Tuesday, 26 November 2024
Dead Lossers
You have to wonder about the mentality of the current management of Jaguar cars if they think a TV advert about a posse of weird females, and apparently some equally odd blokes, rather than one featuring cars is going to sell enough of their electric vehicles to stay in business.
Totally pathetic
I was amused to read that Beer Smarmer's minions were trying to talk news services out of using footage that shows his Prime Ministerial plane in an attempt to pretend that he never actually went to the pointless G20 junket in Rio.
Lots of bigging it up beforehand, home with his tail between his legs having achieved nothing. He might as well have Zoomed a video call to the other stooges and stayed at home.
Lotz of swearing
One of life’s really annoying things is to get to YouTube to watch some NFL highligts, try to do a search for nfl 2024 and be told you’re offline and you need to connect to the internet.
What total bollocks.
How can I possible have got to YouTube to do the search in the first place? And why does it say YouTube at the top left of the screen?
Does Virgin Media broadband have some sort of talent for making itself invisible to YouTube? Or is it just YouTube being obstructive?
GRRRRRRRRRR!
Staying power
One of my correspondents tried to switch on his hall light the other day. He wanted to put the milk bottles out. Nothing. He had to find a torch.
When he got round to changing the bulb the next morning, he as amazed to find that it was a 60 Watt incandescent bulb of the sort banned by the EU back in about 2009.

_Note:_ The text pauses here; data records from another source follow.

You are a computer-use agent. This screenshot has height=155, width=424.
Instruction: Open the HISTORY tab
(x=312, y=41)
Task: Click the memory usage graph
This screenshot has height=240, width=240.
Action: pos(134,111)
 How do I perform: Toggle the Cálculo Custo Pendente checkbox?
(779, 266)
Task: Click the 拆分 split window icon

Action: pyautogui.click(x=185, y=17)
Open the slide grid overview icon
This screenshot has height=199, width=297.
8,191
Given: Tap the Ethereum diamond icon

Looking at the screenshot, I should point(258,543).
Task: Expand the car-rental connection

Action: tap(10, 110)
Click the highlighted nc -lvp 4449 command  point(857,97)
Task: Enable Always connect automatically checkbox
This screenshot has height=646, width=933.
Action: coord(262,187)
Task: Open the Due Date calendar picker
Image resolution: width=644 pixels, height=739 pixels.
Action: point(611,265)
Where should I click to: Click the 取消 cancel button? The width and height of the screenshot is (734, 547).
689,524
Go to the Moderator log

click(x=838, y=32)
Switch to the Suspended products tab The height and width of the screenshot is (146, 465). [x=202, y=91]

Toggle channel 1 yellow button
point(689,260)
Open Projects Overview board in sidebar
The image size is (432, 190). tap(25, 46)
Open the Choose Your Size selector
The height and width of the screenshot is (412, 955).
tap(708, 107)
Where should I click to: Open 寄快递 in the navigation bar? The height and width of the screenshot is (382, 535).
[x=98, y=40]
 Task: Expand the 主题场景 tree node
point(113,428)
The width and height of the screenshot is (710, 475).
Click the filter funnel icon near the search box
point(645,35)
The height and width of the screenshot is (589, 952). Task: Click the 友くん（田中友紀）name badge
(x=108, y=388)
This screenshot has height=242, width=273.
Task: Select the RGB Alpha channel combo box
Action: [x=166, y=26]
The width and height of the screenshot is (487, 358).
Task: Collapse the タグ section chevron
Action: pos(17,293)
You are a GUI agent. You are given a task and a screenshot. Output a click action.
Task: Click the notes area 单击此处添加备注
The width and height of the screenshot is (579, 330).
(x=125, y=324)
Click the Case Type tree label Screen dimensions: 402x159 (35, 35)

This bulb had obviously been installed before then and it has kept going for at least 15 years. Not something you can expect from the more modern alternatives on offer at a fancy price.
Monday, 25 November 2024
Experience versus statistics
Conventional wisdom tells us that if there are two ways to do something, such as attaching something to something else one way up or the other way up, your first choice will always be the wrong one and you can forget being right 50% of the time because The Universe doesn’t feel obliged to do fair play.
The right place to live
We’ve heard a lot on the news about the battering Storm Bert has been giving everywhere with snow, floods, high winds and power cuts on offer. Around here, nothing.
It’s been a bit windy at times but no schools closed and public transport at a standstill. The secret of a quiet life is obviously picking somewhere to live where nothing dramatic happens, weatherwise.
Bad and annoyingTech
Don’t you just hate it when the ‘I am not a robot’ gadget won’t let you get to your Virgin Media emails? You do one pane of pictures, and that should be enough. Maybe two.
But when it’s done 6 times and shows no obvious sign of ever stopping, that’s far too mucking fuch. Time to zap the browser tab, open a new one and try to log in again from the start.
Worse of the worst
Is there a worst political defect than Edstone Miliband? There can’t be if he can make to make that idiot of a foreign secretary Lammy look almost sensible.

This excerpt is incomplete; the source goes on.